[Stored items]
———

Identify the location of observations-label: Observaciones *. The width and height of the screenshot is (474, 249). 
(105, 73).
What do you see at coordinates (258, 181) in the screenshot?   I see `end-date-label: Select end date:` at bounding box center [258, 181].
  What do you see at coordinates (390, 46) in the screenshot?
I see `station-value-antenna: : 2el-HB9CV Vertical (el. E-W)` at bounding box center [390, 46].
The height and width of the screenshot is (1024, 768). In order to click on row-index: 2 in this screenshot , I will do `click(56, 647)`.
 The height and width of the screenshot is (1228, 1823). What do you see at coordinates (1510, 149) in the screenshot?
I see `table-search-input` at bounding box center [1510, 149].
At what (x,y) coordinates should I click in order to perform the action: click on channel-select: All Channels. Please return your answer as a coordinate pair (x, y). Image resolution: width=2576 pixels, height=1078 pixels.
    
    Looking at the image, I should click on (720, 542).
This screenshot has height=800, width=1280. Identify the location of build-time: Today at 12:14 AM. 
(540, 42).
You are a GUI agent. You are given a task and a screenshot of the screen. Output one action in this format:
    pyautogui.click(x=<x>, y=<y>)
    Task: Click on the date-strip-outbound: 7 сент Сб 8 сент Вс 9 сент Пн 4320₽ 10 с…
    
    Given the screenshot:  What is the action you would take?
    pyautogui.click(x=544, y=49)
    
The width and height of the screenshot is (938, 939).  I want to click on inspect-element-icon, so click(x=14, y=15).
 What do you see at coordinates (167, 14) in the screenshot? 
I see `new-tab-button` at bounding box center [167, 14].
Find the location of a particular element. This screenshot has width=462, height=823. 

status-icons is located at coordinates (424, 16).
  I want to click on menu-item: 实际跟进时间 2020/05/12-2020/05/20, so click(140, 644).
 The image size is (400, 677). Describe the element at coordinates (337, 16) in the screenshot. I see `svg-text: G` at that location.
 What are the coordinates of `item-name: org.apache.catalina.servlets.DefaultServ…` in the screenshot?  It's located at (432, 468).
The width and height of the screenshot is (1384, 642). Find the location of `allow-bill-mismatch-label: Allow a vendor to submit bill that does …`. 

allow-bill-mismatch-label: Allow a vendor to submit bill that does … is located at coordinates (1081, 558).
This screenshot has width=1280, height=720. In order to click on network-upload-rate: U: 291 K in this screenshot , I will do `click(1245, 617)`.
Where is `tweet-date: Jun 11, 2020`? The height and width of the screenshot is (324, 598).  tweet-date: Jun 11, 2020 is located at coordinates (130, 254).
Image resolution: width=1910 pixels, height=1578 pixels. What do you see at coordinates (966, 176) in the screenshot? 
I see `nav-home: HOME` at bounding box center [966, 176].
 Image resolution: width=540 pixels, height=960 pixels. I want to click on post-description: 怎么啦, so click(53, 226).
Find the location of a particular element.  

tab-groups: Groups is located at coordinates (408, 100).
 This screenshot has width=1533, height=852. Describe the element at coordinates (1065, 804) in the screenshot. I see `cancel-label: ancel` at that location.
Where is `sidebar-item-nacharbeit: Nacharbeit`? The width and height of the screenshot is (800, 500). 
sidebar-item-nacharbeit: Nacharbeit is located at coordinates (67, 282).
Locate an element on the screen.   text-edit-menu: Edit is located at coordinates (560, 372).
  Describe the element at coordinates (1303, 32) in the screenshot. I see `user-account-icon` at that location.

———

## YOUR GOAL
Rewrite only the portion of the entries that opens with the line containing "At what (x,y)" and closes with the line containing "center [167, 14].", substituting "capture" for "screenshot" and leaving all else unchanged.

## SOLUTION
At what (x,y) coordinates should I click in order to perform the action: click on channel-select: All Channels. Please return your answer as a coordinate pair (x, y). Image resolution: width=2576 pixels, height=1078 pixels.
    
    Looking at the image, I should click on (720, 542).
This capture has height=800, width=1280. Identify the location of build-time: Today at 12:14 AM. 
(540, 42).
You are a GUI agent. You are given a task and a capture of the screen. Output one action in this format:
    pyautogui.click(x=<x>, y=<y>)
    Task: Click on the date-strip-outbound: 7 сент Сб 8 сент Вс 9 сент Пн 4320₽ 10 с…
    
    Given the capture:  What is the action you would take?
    pyautogui.click(x=544, y=49)
    
The width and height of the capture is (938, 939).  I want to click on inspect-element-icon, so click(x=14, y=15).
 What do you see at coordinates (167, 14) in the capture? 
I see `new-tab-button` at bounding box center [167, 14].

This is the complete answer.